Your task - Determine how many lines in the records include "agent". Write the number and nothing more.

Stored records
***
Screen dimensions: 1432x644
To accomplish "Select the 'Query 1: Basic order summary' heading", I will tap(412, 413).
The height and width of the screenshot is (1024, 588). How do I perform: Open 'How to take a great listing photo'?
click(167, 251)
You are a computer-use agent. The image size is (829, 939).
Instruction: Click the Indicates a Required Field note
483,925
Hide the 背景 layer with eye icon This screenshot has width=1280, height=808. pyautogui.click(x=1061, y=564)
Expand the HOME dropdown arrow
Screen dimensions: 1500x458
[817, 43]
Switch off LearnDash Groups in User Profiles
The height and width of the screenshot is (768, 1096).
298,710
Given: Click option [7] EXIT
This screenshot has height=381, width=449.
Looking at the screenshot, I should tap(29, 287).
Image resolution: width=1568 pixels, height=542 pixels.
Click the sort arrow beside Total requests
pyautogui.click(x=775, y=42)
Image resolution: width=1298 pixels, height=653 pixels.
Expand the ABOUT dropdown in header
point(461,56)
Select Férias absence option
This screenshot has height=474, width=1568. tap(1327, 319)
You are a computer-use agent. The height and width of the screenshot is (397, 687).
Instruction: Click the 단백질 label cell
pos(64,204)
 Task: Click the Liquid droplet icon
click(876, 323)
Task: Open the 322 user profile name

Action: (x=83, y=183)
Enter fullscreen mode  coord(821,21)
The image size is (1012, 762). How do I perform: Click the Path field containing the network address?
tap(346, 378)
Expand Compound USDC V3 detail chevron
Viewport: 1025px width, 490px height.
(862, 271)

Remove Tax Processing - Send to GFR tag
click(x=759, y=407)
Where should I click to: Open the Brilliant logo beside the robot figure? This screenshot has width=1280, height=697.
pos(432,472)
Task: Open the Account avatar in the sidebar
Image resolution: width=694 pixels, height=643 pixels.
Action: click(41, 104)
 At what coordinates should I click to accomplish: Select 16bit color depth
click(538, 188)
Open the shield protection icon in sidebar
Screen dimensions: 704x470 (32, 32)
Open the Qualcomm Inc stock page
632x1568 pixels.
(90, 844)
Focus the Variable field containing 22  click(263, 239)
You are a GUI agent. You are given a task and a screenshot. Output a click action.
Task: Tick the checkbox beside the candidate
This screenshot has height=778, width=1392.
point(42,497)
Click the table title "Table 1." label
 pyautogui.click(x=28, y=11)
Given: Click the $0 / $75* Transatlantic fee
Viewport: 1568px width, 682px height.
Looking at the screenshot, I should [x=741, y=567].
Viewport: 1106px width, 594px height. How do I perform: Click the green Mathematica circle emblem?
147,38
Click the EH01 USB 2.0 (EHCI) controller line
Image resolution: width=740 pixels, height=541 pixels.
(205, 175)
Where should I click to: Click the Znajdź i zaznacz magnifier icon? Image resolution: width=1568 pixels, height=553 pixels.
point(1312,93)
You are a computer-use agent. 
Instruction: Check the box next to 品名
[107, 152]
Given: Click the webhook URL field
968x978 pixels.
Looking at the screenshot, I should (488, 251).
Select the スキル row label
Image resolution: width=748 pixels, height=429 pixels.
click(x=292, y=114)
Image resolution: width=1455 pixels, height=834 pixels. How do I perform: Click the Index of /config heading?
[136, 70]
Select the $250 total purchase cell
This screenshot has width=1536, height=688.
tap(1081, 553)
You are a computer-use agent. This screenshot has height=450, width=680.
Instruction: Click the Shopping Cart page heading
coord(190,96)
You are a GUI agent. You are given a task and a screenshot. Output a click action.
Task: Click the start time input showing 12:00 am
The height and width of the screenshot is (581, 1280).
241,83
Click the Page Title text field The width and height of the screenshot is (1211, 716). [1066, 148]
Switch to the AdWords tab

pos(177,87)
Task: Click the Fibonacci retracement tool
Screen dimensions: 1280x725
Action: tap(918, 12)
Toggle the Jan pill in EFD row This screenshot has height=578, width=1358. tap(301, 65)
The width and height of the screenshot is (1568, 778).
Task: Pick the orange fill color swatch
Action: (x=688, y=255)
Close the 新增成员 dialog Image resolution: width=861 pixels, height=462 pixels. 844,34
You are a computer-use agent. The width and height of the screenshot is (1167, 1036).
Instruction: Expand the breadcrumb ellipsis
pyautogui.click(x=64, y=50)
***
Written solution - 7